À tarde, #bolsonaroevitouaguerra era uma das hashtags mais compartilhadas na Internet. Brincadeiras e montagens passaram a circular em grupos de WhatsApp e Telegram. Vídeos do presidente russo com legendas em português faziam troça da situação. E o que fez o jornalismo profissional? Apressou-se em desmentir um... meme, uma brincadeira, uma piada!

Gente graúda, com currículo longo, que ocupa generosos espaços, em empresas de mídia consolidadas, resolveu juntar energia para desmistificar o “fato”. Correram para as redes sociais para dizer que aquilo era uma fake news (notícia falsa), quando na verdade não passava de uma gozação. O que me permite concluir que estamos diante da turma que se preocupa com a barata que está atrás da geladeira, mas não enxerga o elefante que está destruindo a casa.

Exagero? Vamos a alguns episódios recentes. Dentre aqueles que identificaram em uma piada uma ameaça que precisava ser neutralizada, há gente que acha normal e saudável o Tribunal Superior Eleitoral formalizar um acordo com oito grandes redes sociais – do Facebook, passando por Instagram e WhatsApp – tudo em nome de um pretenso combate às notícias falsas. Como se o TSE fosse uma espécie de arauto da verdade. Curioso é que o Tinder, que é quem verdadeiramente nos f... erra, não entrou no acordo. Ah, ele e o Telegram, que não cedeu e agora é visto como o inimigo a ser combatido.
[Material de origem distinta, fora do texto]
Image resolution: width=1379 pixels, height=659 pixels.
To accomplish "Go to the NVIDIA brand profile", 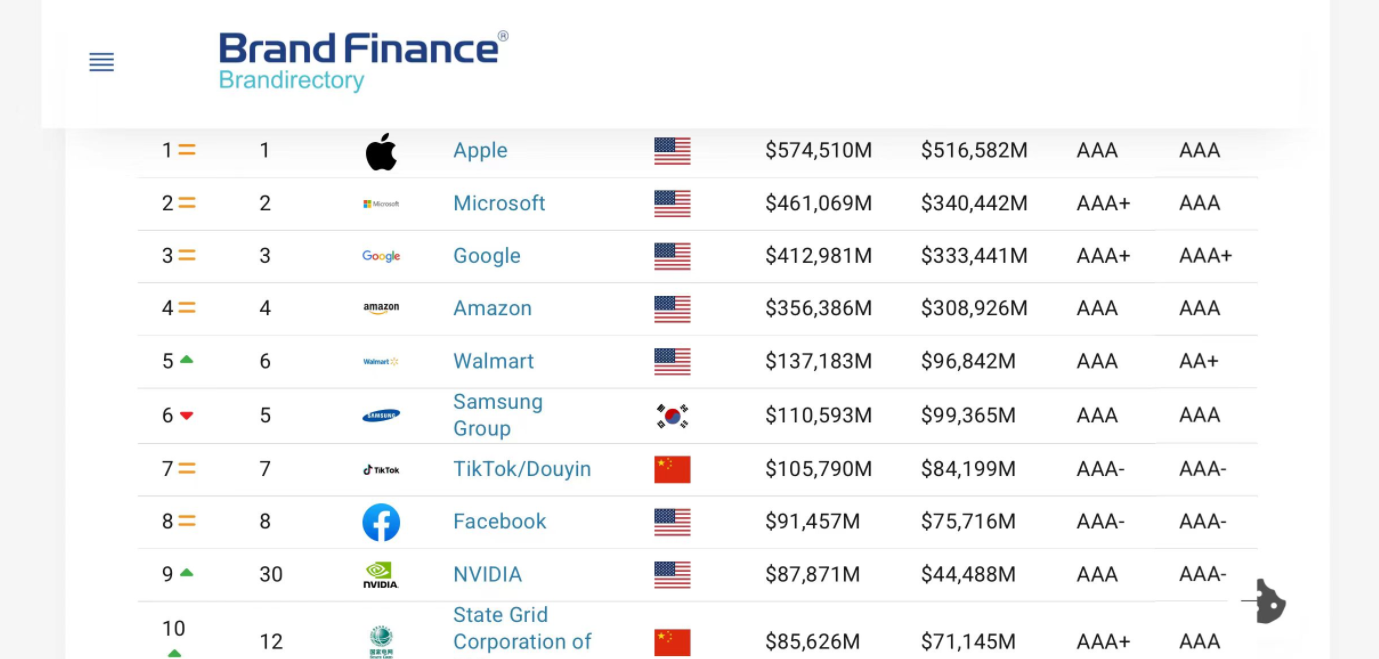I will [x=487, y=575].
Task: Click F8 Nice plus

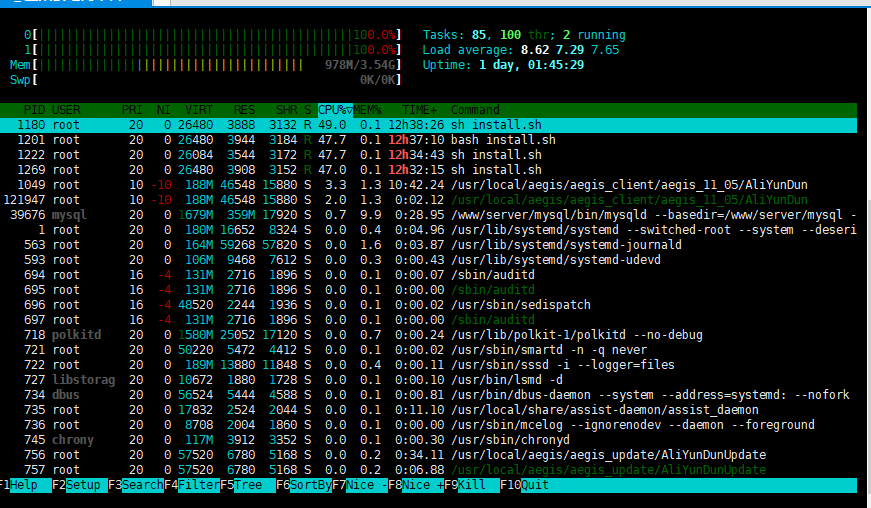Action: [416, 485]
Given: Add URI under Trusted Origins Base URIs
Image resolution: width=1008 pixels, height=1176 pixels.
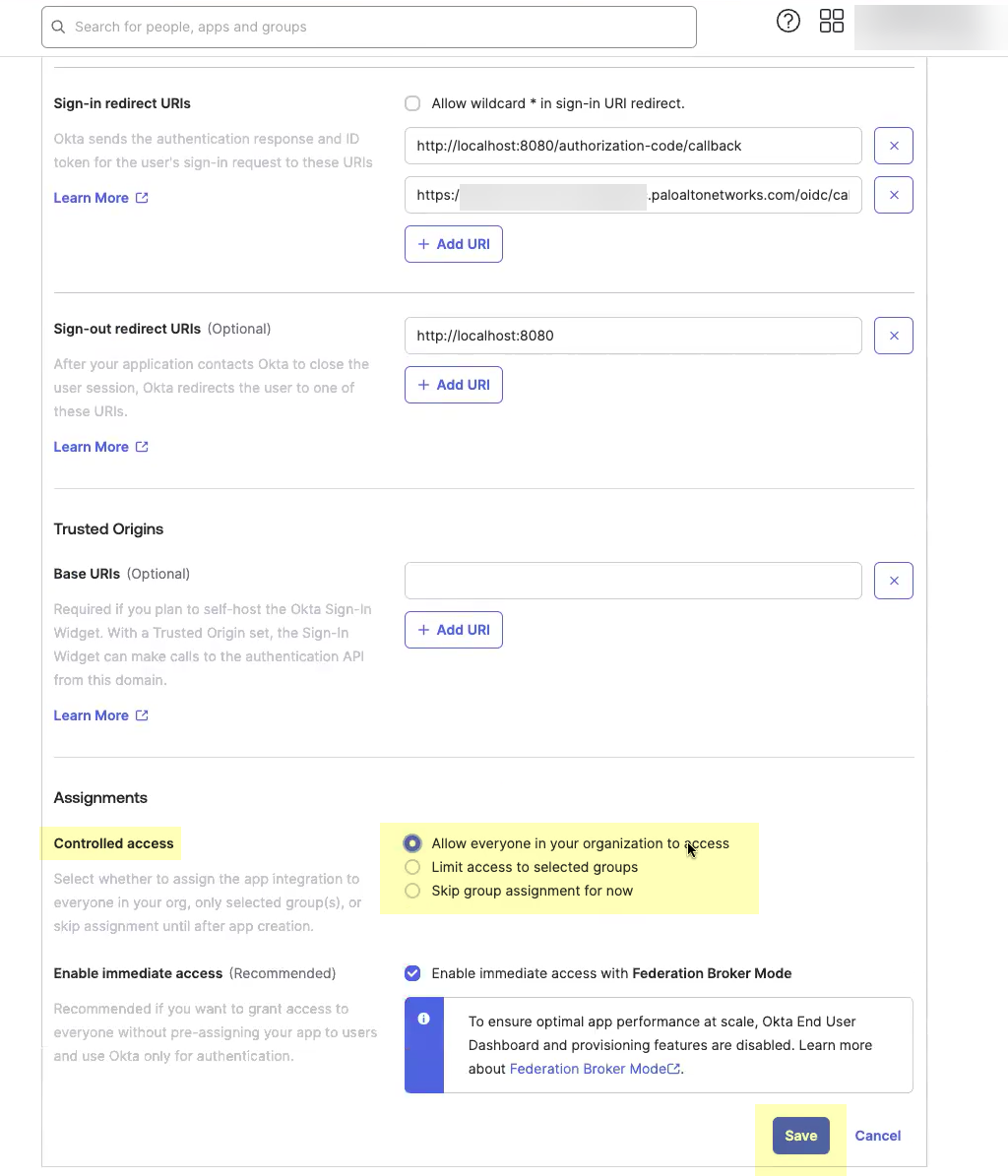Looking at the screenshot, I should tap(454, 630).
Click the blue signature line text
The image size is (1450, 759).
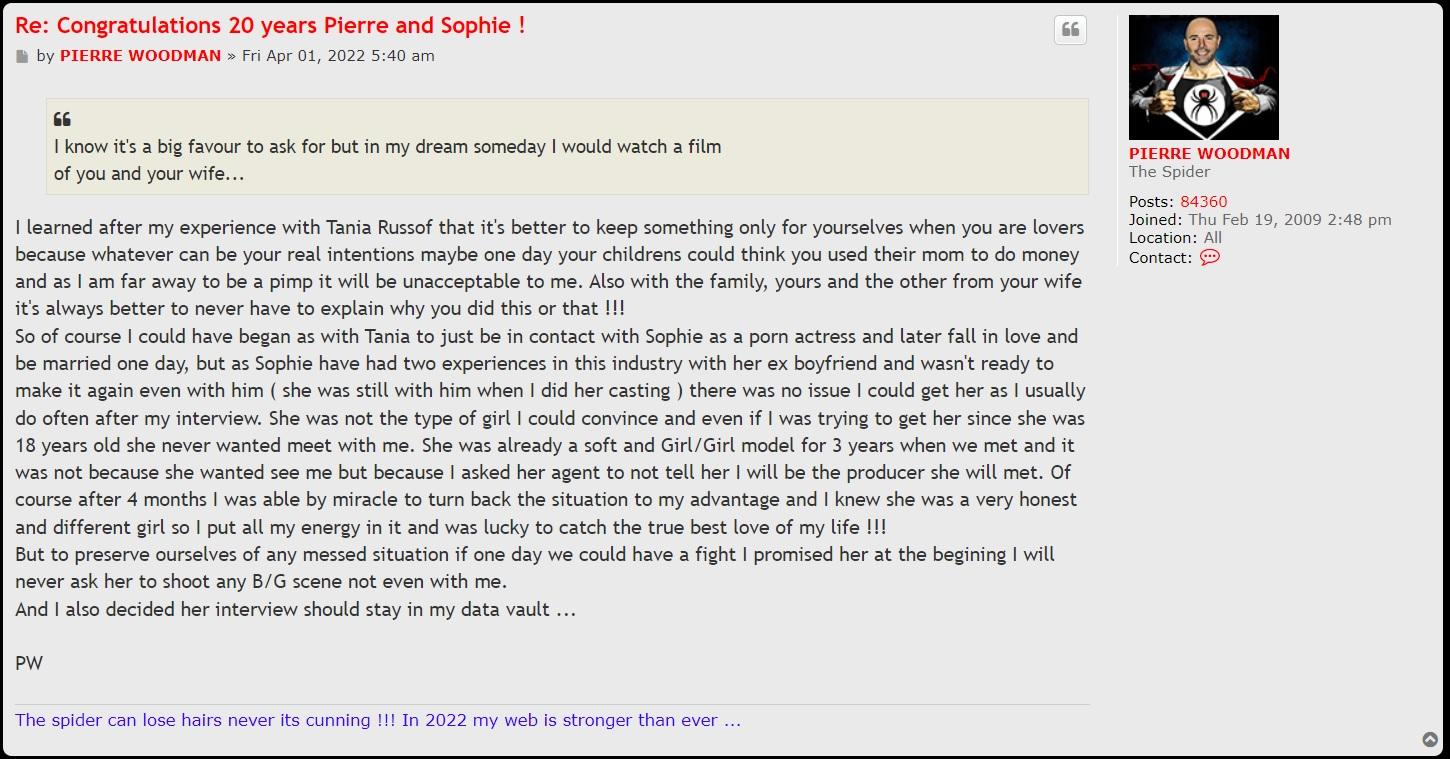378,720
Querem mais um exemplo? Lula está dizendo aos quatro ventos, para quem quiser ouvir: se for eleito vai retomar a ideia de “controle social da mídia”, que nada mais é do que o nome bonito e cheiroso para “censura prévia estabelecida por coerção estatal”. Simples assim. Quem disser o contrário está desinformado ou está no mesmo barco do mais recente beneficiado por decisão do STF. O assunto, inclusive, já foi manchete: “Lula falou ao menos nove vezes em regular a mídia depois que foi solto”.

Isso, sim, é grave. Isso, sim, é uma ameaça. Mas entidades ligadas ao jornalismo e alguns profissionais de imprensa estão mais preocupados em contar o número de palavrões ditos pelo atual presidente, durante entrevistas. Falta de educação? Sim. Aceitável? De jeito nenhum. Mas enquanto um me agride, o outro quer me calar. Qual é a verdadeira ameaça? Um plâncton acertaria a resposta.

Quem acompanha este espaço sabe que nutro zero simpatia pelas agências de fact checking. Há várias razões, mas a ojeriza vem especialmente das doses cavalares de pedantismo em algumas publicações, associada a uma certeza que essa turma tem de que somos todos idiotas. Sim, só isso para explicar que uma “checagem” (sim, entre aspas) consiga ouvir “especialistas” (sim, entre aspas de novo) que concordam todos com a tese que interessava naquele momento. São nossos semideuses da notícia.

Com o trabalho realizado por alguns colegas de profissão e de determinados veículos, fica cada dia mais difícil defender o jornalismo profissional. E, para alguns deles, o problema sou eu, que emito opinião em um... espaço de opinião! Para deixar essa turma ainda mais apavorada, farei agora uma revelação bombástica: eu sou pago para isso! “Oooooooohhhhhhhh!!!!!! Meu Deus!!!!!!” E eu respondo: Sim, sim, sim! Durmam com isso agora!